Look at it this way: Between 1995 and 2001, when Serena and her sister Venus were coming up and winning their first Slams, five other women also won their first. Mary Pierce won in Australia in 1995. She won only one other Slam — the 2000 French Open. Martina Hingis won her first in Australia in 1997; she won five total, but the 1999 Australian Open was her last. Iva Majoli (1997 French Open) and Jana Novotna (1998 Wimbledon) each only won one. Lindsey Davenport won the U.S. Open in 1998 — the year before Serena — and finished her career with three, the last being the 2000 Australian Open.
Those were all great players. You have to be great to win a single professional tennis tournament at all — forget winning a Grand Slam. I just point to them as examples of what usually happens to even the greatest players — they’re great for a few years, but the greatest can’t sustain. It burns hot and bright, and it ends quickly. Even Venus — who won seven Slams and is certainly among the 20 best players ever — won her first in 2000 and her last in 2008. Serena did it for a whole decade longer than that, which is a kind of greatness we may never see again.
Sue Bird’s greatness, perhaps, is a little subtler than her tennis counterpart’s, but it’s impressive nonetheless. It is traditionally understood that the skills that age the best in basketball are size and shooting. Sue Bird was a wonderful shooter, of course, but size was not among her most dominant attributes. Speed, vision and feel for the game were, and she used those skills to be great right up until the end.
We’re sticking with professional greatness here, but I’d like to just make quick mention of Bird’s college success — she won two National Championships (2000 and 2002) at UConn before she ever got to the WNBA at age 21. That seems fair to mention, since Serena Williams was already winning the U.S. Open when she was 17.
Here’s a stat I love. Last year, the WNBA released their list of the top 25 players of all time, in honor of 25 years of the league. As of today, Sue Bird has played 77 more regular season games — that’s more than two full seasons worth! — more than the next player on the list, her college teammate Diana Taurasi or anyone in WNBA history, period.
Bird is one of six WNBA all-time greats with four championships to her name (Rebekkah Brunson, a solid player in her own right, won five — one with the Sacramento Monarchs and four with the Minnesota Lynx). The others — Maya Moore and Seimone Augustus of the Lynx and Cynthia Cooper, Sheryl Swoopes and Tina Thompson of the Houston Comets — each did it as core members of one team.
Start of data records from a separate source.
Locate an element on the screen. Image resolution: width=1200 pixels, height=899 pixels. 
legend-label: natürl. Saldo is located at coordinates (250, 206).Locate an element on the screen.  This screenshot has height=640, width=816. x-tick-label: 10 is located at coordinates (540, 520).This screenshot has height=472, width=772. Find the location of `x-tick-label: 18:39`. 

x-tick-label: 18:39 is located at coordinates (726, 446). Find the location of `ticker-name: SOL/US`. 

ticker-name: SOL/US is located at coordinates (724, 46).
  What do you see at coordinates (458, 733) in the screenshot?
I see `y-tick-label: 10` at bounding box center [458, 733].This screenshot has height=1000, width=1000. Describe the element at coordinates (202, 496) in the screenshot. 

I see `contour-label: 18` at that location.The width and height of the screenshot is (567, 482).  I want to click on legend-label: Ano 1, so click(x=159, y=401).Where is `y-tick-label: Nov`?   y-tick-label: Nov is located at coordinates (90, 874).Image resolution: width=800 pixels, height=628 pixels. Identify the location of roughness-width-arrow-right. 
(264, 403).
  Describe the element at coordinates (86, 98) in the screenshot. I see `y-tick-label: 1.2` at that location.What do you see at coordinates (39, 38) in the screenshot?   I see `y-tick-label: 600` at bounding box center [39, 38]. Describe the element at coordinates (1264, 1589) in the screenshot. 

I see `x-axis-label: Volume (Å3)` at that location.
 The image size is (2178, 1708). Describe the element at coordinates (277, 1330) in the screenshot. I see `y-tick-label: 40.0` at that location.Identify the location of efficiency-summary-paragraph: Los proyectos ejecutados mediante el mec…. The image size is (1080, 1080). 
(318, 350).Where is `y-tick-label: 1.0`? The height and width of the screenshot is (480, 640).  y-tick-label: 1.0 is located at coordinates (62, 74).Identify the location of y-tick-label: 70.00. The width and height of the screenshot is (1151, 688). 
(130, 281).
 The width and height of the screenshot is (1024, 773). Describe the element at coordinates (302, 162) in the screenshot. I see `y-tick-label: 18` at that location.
So did Bird. All of Bird’s championships (2004, 2010, 2018 and 2020) came with the Seattle Storm, but alongside completely different casts of characters in the early years and the later years. Most notably, she won with Lauren Jackson in 2004 and 2010 and with Breanna Stewart more recently. One kind of cute way to put it is that Bird is the only WNBA player ever to win titles in three different decades — the 2000s, the 2010s and the 2020s.
A better way to put it might be this: when you look at the history of the sport, the best player to compare Sue Bird’s career with might be one of the best NBA players of all-time: San Antonio Spurs legend Tim Duncan. Both Bird and Duncan won championships across three decades with a single team (Duncan’s were in the 1990s, 2000s, and 2010s), and while both were incredibly talented as individuals, both were perhaps most famous for their ability to connect with their teammates.
It’s occurred to me in the years since Duncan retired that part of his legacy is being the rare great player who left his team in a great place even after he was gone. He did that by being unselfish and by supporting the burgeoning greatness of his teammates. Like Bird alongside Breanna Stewart, Duncan took a back seat to players like Tony Parker, Manu Ginobili and even Kawhi Leonard in his later championship seasons. Bird never won MVP of the WNBA Finals, but she was absolutely the heart and soul of the Storm over the past 20 years.